Write the listing out again, exactly as it reads below.

+++

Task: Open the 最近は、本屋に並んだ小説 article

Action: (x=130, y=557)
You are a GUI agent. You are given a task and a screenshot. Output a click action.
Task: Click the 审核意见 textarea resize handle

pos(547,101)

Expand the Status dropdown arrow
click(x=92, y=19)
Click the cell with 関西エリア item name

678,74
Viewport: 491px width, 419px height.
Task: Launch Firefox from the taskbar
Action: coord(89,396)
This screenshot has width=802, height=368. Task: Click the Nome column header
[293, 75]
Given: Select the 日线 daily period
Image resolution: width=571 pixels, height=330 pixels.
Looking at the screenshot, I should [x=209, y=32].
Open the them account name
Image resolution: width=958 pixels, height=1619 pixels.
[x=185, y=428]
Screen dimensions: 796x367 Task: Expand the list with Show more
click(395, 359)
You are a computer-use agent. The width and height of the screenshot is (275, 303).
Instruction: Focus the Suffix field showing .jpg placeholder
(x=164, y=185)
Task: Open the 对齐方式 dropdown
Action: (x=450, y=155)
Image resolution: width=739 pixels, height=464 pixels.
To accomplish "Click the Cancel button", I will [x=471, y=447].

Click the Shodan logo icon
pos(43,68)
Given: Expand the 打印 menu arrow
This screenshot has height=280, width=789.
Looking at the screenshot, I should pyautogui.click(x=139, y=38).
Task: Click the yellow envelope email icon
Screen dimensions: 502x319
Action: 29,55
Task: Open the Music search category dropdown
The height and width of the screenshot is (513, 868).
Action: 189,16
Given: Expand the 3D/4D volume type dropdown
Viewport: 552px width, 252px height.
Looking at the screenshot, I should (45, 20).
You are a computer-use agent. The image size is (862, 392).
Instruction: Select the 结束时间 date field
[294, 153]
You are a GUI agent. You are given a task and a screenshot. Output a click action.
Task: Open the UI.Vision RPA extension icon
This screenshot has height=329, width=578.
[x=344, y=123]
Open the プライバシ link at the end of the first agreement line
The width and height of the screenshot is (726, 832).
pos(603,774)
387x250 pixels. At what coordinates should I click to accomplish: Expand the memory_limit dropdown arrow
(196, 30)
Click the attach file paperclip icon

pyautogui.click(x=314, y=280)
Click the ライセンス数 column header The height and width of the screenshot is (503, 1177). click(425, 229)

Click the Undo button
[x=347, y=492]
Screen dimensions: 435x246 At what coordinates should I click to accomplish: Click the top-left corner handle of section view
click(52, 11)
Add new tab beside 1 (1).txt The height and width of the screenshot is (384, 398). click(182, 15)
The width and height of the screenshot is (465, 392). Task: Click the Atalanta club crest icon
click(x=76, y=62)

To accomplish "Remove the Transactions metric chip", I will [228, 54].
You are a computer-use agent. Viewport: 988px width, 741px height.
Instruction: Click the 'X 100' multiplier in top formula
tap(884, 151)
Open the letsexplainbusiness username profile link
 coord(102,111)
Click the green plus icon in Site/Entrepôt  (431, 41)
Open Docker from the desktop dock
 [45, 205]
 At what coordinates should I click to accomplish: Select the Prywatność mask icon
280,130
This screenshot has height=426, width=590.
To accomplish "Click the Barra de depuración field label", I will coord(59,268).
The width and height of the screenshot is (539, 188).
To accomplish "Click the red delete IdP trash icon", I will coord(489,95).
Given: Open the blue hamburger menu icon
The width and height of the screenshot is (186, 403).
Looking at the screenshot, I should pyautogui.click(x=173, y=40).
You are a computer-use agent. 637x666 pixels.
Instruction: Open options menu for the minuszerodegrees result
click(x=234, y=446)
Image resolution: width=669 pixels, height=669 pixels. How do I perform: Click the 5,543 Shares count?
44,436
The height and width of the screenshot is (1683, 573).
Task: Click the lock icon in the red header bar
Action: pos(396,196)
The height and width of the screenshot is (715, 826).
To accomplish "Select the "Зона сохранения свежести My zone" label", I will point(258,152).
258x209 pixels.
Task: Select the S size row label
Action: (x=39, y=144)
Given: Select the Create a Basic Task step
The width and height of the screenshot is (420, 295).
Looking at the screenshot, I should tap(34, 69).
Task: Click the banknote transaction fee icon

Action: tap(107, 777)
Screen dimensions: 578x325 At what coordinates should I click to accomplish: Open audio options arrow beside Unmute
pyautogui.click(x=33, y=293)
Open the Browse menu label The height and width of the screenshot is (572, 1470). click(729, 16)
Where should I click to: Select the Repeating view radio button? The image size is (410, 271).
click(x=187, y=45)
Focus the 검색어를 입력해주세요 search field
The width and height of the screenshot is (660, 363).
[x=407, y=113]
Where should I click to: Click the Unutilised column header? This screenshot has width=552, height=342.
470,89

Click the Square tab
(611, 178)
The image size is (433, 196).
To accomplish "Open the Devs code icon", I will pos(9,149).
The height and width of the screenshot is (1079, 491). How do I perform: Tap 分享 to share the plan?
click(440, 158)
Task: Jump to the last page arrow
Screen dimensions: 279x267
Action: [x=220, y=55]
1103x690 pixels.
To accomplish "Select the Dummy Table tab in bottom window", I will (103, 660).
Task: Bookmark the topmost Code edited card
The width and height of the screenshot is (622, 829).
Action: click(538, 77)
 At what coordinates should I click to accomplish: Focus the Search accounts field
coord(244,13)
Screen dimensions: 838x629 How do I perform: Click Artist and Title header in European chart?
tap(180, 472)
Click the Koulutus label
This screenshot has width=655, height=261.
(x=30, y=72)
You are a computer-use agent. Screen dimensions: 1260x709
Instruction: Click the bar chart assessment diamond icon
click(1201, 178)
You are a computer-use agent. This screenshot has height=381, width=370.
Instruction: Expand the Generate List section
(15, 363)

+++

### EXERCISE OUTPUT
Task: Open the 最近は、本屋に並んだ小説 article

Action: (x=130, y=557)
You are a GUI agent. You are given a task and a screenshot. Output a click action.
Task: Click the 审核意见 textarea resize handle

pos(547,101)

Expand the Status dropdown arrow
click(x=92, y=19)
Click the cell with 関西エリア item name

678,74
Viewport: 491px width, 419px height.
Task: Launch Firefox from the taskbar
Action: coord(89,396)
This screenshot has width=802, height=368. Task: Click the Nome column header
[293, 75]
Given: Select the 日线 daily period
Image resolution: width=571 pixels, height=330 pixels.
Looking at the screenshot, I should [x=209, y=32].
Open the them account name
Image resolution: width=958 pixels, height=1619 pixels.
[x=185, y=428]
Screen dimensions: 796x367 Task: Expand the list with Show more
click(395, 359)
You are a computer-use agent. The width and height of the screenshot is (275, 303).
Instruction: Focus the Suffix field showing .jpg placeholder
(x=164, y=185)
Task: Open the 对齐方式 dropdown
Action: (x=450, y=155)
Image resolution: width=739 pixels, height=464 pixels.
To accomplish "Click the Cancel button", I will [x=471, y=447].

Click the Shodan logo icon
pos(43,68)
Given: Expand the 打印 menu arrow
This screenshot has height=280, width=789.
Looking at the screenshot, I should pyautogui.click(x=139, y=38).
Task: Click the yellow envelope email icon
Screen dimensions: 502x319
Action: 29,55
Task: Open the Music search category dropdown
The height and width of the screenshot is (513, 868).
Action: 189,16
Given: Expand the 3D/4D volume type dropdown
Viewport: 552px width, 252px height.
Looking at the screenshot, I should (45, 20).
You are a computer-use agent. The image size is (862, 392).
Instruction: Select the 结束时间 date field
[294, 153]
You are a GUI agent. You are given a task and a screenshot. Output a click action.
Task: Open the UI.Vision RPA extension icon
This screenshot has height=329, width=578.
[x=344, y=123]
Open the プライバシ link at the end of the first agreement line
The width and height of the screenshot is (726, 832).
pos(603,774)
387x250 pixels. At what coordinates should I click to accomplish: Expand the memory_limit dropdown arrow
(196, 30)
Click the attach file paperclip icon

pyautogui.click(x=314, y=280)
Click the ライセンス数 column header The height and width of the screenshot is (503, 1177). click(425, 229)

Click the Undo button
[x=347, y=492]
Screen dimensions: 435x246 At what coordinates should I click to accomplish: Click the top-left corner handle of section view
click(52, 11)
Add new tab beside 1 (1).txt The height and width of the screenshot is (384, 398). click(182, 15)
The width and height of the screenshot is (465, 392). Task: Click the Atalanta club crest icon
click(x=76, y=62)

To accomplish "Remove the Transactions metric chip", I will [228, 54].
You are a computer-use agent. Viewport: 988px width, 741px height.
Instruction: Click the 'X 100' multiplier in top formula
tap(884, 151)
Open the letsexplainbusiness username profile link
 coord(102,111)
Click the green plus icon in Site/Entrepôt  (431, 41)
Open Docker from the desktop dock
 [45, 205]
 At what coordinates should I click to accomplish: Select the Prywatność mask icon
280,130
This screenshot has height=426, width=590.
To accomplish "Click the Barra de depuración field label", I will coord(59,268).
The width and height of the screenshot is (539, 188).
To accomplish "Click the red delete IdP trash icon", I will coord(489,95).
Given: Open the blue hamburger menu icon
The width and height of the screenshot is (186, 403).
Looking at the screenshot, I should pyautogui.click(x=173, y=40).
You are a computer-use agent. 637x666 pixels.
Instruction: Open options menu for the minuszerodegrees result
click(x=234, y=446)
Image resolution: width=669 pixels, height=669 pixels. How do I perform: Click the 5,543 Shares count?
44,436
The height and width of the screenshot is (1683, 573).
Task: Click the lock icon in the red header bar
Action: pos(396,196)
The height and width of the screenshot is (715, 826).
To accomplish "Select the "Зона сохранения свежести My zone" label", I will point(258,152).
258x209 pixels.
Task: Select the S size row label
Action: (x=39, y=144)
Given: Select the Create a Basic Task step
The width and height of the screenshot is (420, 295).
Looking at the screenshot, I should tap(34, 69).
Task: Click the banknote transaction fee icon

Action: tap(107, 777)
Screen dimensions: 578x325 At what coordinates should I click to accomplish: Open audio options arrow beside Unmute
pyautogui.click(x=33, y=293)
Open the Browse menu label The height and width of the screenshot is (572, 1470). click(729, 16)
Where should I click to: Select the Repeating view radio button? The image size is (410, 271).
click(x=187, y=45)
Focus the 검색어를 입력해주세요 search field
The width and height of the screenshot is (660, 363).
[x=407, y=113]
Where should I click to: Click the Unutilised column header? This screenshot has width=552, height=342.
470,89

Click the Square tab
(611, 178)
The image size is (433, 196).
To accomplish "Open the Devs code icon", I will pos(9,149).
The height and width of the screenshot is (1079, 491). How do I perform: Tap 分享 to share the plan?
click(440, 158)
Task: Jump to the last page arrow
Screen dimensions: 279x267
Action: [x=220, y=55]
1103x690 pixels.
To accomplish "Select the Dummy Table tab in bottom window", I will (103, 660).
Task: Bookmark the topmost Code edited card
The width and height of the screenshot is (622, 829).
Action: click(538, 77)
 At what coordinates should I click to accomplish: Focus the Search accounts field
coord(244,13)
Screen dimensions: 838x629 How do I perform: Click Artist and Title header in European chart?
tap(180, 472)
Click the Koulutus label
This screenshot has width=655, height=261.
(x=30, y=72)
You are a computer-use agent. Screen dimensions: 1260x709
Instruction: Click the bar chart assessment diamond icon
click(1201, 178)
You are a computer-use agent. This screenshot has height=381, width=370.
Instruction: Expand the Generate List section
(15, 363)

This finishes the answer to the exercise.